Beijing –
Sejumlah distrik di ibu kota Cina, Beijing, kembali memberlakukan pembatasan sosial dan menutup sekolah-sekolah pada Senin (15/6) menyusul lonjakan kasus penularan virus corona.
Selama dua bulan terakhir Cina tidak melaporkan kasus infeksi baru. Namun dalam empat hari terakhir, pemerintah kota Beijing mencatat 79 kasus penularan, klaster terbesar sejak Februari.
Kembalinya Covid-19 ke Beijing memicu resah pelaku ekonomi. Pasalnya kota yang menjadi jantung operasi perusahaan-perusahaan multinasional di Cina itu seyogyanya menjadi episentrum pemulihan ekonomi pasca wabah.
“Risiko wabah sangat besar, jadi kami harus mengambil langkah tegas,” kata Xu Hejiang, Jurubicara Pemerintah Kota Beijing, seperti dilansir kantor berita Reuters. Pos-pos pemeriksaan kembali dibangun di seantero kota, dan penduduk diperintahkan untuk menjalani tes corona.

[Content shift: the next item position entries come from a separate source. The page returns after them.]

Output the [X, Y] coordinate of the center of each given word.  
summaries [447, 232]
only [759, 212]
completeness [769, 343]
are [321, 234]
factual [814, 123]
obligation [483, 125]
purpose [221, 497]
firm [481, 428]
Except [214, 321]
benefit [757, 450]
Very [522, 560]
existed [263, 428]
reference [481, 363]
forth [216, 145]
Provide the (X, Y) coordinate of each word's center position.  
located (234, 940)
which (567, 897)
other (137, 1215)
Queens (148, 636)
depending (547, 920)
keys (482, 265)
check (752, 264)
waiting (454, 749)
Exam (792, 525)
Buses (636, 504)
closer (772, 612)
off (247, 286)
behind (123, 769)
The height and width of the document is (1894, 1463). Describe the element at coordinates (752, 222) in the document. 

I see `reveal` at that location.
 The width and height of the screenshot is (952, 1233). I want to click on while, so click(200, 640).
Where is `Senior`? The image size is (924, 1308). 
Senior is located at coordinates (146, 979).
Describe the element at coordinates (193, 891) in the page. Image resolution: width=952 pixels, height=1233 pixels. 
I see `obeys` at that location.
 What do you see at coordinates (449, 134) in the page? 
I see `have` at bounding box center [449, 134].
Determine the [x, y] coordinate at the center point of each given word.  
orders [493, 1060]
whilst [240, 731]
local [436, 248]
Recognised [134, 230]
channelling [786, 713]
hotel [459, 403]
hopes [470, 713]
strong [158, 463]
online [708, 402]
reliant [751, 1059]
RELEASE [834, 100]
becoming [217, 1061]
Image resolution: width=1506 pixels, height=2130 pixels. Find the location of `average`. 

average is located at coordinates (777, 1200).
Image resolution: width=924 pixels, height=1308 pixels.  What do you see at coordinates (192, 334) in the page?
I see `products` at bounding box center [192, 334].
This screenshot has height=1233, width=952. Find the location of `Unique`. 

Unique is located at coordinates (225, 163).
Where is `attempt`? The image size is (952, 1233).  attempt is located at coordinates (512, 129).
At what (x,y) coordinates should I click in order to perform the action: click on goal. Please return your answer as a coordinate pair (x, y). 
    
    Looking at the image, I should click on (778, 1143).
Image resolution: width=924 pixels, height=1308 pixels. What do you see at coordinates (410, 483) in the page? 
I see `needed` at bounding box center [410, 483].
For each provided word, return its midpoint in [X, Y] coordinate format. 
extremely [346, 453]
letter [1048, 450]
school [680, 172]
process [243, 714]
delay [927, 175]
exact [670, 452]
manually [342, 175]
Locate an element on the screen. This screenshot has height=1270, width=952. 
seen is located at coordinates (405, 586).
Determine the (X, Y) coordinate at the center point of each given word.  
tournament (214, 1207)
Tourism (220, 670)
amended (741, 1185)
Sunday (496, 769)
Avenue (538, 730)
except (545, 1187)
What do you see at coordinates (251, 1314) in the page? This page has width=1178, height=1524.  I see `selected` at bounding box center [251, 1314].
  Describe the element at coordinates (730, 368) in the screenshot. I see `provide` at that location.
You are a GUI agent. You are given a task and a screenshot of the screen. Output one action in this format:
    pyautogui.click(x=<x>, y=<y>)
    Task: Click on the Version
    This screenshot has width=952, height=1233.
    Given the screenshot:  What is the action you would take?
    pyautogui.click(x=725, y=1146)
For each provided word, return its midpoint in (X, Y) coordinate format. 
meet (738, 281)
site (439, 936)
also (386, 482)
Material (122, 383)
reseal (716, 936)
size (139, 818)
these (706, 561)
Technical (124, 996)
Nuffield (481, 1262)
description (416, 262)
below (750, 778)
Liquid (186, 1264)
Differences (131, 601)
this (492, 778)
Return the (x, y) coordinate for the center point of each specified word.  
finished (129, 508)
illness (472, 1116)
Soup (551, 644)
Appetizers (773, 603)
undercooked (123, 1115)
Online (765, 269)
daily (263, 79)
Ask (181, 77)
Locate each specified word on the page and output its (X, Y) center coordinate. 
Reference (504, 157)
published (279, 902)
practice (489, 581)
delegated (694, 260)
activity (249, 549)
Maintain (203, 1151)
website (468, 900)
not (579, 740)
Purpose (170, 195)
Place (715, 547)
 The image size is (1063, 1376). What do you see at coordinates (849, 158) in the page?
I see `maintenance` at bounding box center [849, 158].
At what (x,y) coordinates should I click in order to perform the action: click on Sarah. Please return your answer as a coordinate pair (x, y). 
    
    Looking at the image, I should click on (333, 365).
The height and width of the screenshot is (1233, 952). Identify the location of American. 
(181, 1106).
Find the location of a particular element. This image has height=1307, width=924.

Kali ini kasus penularan terlacak berawal di pasar Xinfadi, di mana ribuan ton daging, sayur dan buah-buahan bertukar tangan setiap hari.
Dengan kompleks seluas 160 lapangan sepakbola, Xinfadi tidak hanya tercatat sebagai pasar bahan pangan terbesar di Asia, tetapi juga 20 kali lipat lebih luas ketimbang pasar daging di Wuhan, yang menjadi lokasi wabah corona pertama.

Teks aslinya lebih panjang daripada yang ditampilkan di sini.